Compound-7p

Compound 7P (CAS 1890208-58-8) is a synthetic sulfonamidoacetamide with the systematic name 2-[(2-methoxyphenyl)[(4-methylphenyl)sulfonyl]amino]-N-(4-methoxy-3-pyridinyl)acetamide and molecular formula C22H23N3O5S (molecular weight 441.50 g/mol). The compound was identified at Hanyang University (Republic of Korea) through a phenotypic cell-based screening campaign of chemical libraries followed by iterative structure-activity-guided optimization, culminating in its characterization as the lead compound in a 2016 Journal of Medicinal Chemistry report by Ku, Park, Lee, and colleagues [1]. Compound 7P promotes neurite outgrowth in cultured primary neurons derived from the hippocampus, cerebral cortex, and retina, and in an in vivo rat model of optic nerve crush injury it induces the growth of GAP-43-positive regenerating axons at distances extending beyond 1500 micrometers distal to the crush epicenter, a finding that demonstrates translation of the in vitro neurite outgrowth phenotype into bona fide central nervous system axon regeneration.

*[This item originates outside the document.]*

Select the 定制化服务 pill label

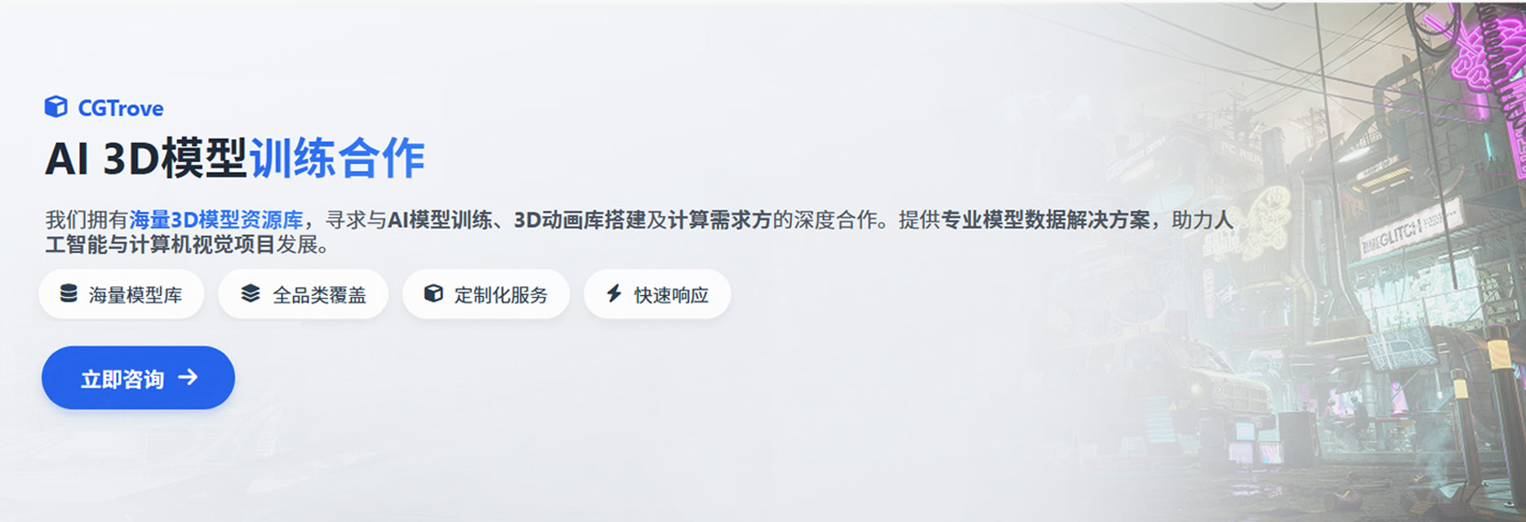501,295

The compound was selected as the optimization lead on the basis of three convergent improvements over the parent hit (compound 1): enhanced neurite outgrowth activity in the primary neuron phenotypic assay, improved aqueous solubility attributable to the introduction of a 4-methoxypyridinyl amide pharmacophore replacing a lipophilic aniline, and markedly improved metabolic stability (61.2 percent of parent compound remaining after microsomal incubation, compared to 0.7 percent for the original hit) driven by reduction of the calculated partition coefficient from 3.76 to 2.43 [1]. These properties rendered compound 7P suitable for the in vivo optic nerve injury study that constitutes the principal translational evidence for the compound class.

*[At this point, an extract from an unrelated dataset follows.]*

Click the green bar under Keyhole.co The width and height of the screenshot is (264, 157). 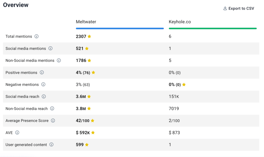coord(213,28)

The molecular target or targets through which compound 7P stimulates axon regeneration have not been definitively identified. The phenotypic screening approach that generated the compound was target-agnostic, and the published literature does not report a defined receptor, enzyme, or signaling node as the primary binding partner. Contextual evidence from the broader axon regeneration field implicates pathways including the mammalian target of rapamycin (mTOR), the signal transducer and activator of transcription 3 (STAT3), and phosphatase and tensin homolog (PTEN) signaling as determinants of central nervous system axon growth competence, but the specific engagement of these pathways by compound 7P has not been demonstrated in pathway-deconvolution or target-identification studies.

Compound 7P has no clinical development history. No human pharmacokinetic, safety, or efficacy data have been generated. The compound is not approved by any regulatory authority for any indication. It has entered the research-chemical supply chain as a nootropic-marketed powder on the basis of the published preclinical neurite outgrowth and axon regeneration data, but no clinical evidence supports cognitive enhancement, neuroprotection, or any other therapeutic claim in humans. This monograph documents the chemistry, structure-activity optimization, published preclinical pharmacology, the limited mechanistic and pharmacokinetic characterization, sourcing and handling considerations, and a comparative assessment against five alternative axon-regeneration-promoting small molecules on five competency standards. Investigators should treat compound 7P as an early-stage preclinical research tool with a single peer-reviewed primary publication and no human translational data.